-- begin TASK MATERIAL --

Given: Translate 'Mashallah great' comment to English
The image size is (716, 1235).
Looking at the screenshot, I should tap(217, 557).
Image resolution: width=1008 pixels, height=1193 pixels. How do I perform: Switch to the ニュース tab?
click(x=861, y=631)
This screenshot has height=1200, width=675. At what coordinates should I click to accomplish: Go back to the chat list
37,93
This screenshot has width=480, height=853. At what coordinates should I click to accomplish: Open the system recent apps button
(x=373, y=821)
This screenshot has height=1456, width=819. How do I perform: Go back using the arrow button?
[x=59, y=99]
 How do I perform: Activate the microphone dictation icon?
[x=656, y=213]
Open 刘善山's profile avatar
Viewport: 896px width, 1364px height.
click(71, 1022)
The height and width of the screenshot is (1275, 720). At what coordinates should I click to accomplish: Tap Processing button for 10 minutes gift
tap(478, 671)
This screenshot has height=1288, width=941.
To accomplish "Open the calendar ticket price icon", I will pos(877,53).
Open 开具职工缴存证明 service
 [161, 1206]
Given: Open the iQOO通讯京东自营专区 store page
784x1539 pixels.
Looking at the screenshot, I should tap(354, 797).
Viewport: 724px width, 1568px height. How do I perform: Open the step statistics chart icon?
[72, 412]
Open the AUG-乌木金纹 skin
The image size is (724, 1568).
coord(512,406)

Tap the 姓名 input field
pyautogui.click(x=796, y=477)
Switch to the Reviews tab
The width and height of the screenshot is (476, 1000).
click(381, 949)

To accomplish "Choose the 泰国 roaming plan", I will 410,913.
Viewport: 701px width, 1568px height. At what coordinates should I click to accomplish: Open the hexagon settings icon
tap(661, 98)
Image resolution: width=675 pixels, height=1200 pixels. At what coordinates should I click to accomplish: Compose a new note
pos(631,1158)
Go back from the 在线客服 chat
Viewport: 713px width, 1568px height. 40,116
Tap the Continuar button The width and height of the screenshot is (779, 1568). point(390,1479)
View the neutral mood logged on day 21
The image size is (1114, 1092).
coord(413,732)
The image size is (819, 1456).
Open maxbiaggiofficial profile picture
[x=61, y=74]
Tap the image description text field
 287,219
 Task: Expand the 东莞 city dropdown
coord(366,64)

-- end TASK MATERIAL --

INSTRUCTIONS TO FOLLOW: Copy out all of the data above word for word, keeping every line in its original order.

THE ANSWER:
Given: Translate 'Mashallah great' comment to English
The image size is (716, 1235).
Looking at the screenshot, I should tap(217, 557).
Image resolution: width=1008 pixels, height=1193 pixels. How do I perform: Switch to the ニュース tab?
click(x=861, y=631)
This screenshot has height=1200, width=675. At what coordinates should I click to accomplish: Go back to the chat list
37,93
This screenshot has width=480, height=853. At what coordinates should I click to accomplish: Open the system recent apps button
(x=373, y=821)
This screenshot has height=1456, width=819. How do I perform: Go back using the arrow button?
[x=59, y=99]
 How do I perform: Activate the microphone dictation icon?
[x=656, y=213]
Open 刘善山's profile avatar
Viewport: 896px width, 1364px height.
click(71, 1022)
The height and width of the screenshot is (1275, 720). At what coordinates should I click to accomplish: Tap Processing button for 10 minutes gift
tap(478, 671)
This screenshot has height=1288, width=941.
To accomplish "Open the calendar ticket price icon", I will pos(877,53).
Open 开具职工缴存证明 service
 [161, 1206]
Given: Open the iQOO通讯京东自营专区 store page
784x1539 pixels.
Looking at the screenshot, I should tap(354, 797).
Viewport: 724px width, 1568px height. How do I perform: Open the step statistics chart icon?
[72, 412]
Open the AUG-乌木金纹 skin
The image size is (724, 1568).
coord(512,406)

Tap the 姓名 input field
pyautogui.click(x=796, y=477)
Switch to the Reviews tab
The width and height of the screenshot is (476, 1000).
click(381, 949)

To accomplish "Choose the 泰国 roaming plan", I will 410,913.
Viewport: 701px width, 1568px height. At what coordinates should I click to accomplish: Open the hexagon settings icon
tap(661, 98)
Image resolution: width=675 pixels, height=1200 pixels. At what coordinates should I click to accomplish: Compose a new note
pos(631,1158)
Go back from the 在线客服 chat
Viewport: 713px width, 1568px height. 40,116
Tap the Continuar button The width and height of the screenshot is (779, 1568). point(390,1479)
View the neutral mood logged on day 21
The image size is (1114, 1092).
coord(413,732)
The image size is (819, 1456).
Open maxbiaggiofficial profile picture
[x=61, y=74]
Tap the image description text field
 287,219
 Task: Expand the 东莞 city dropdown
coord(366,64)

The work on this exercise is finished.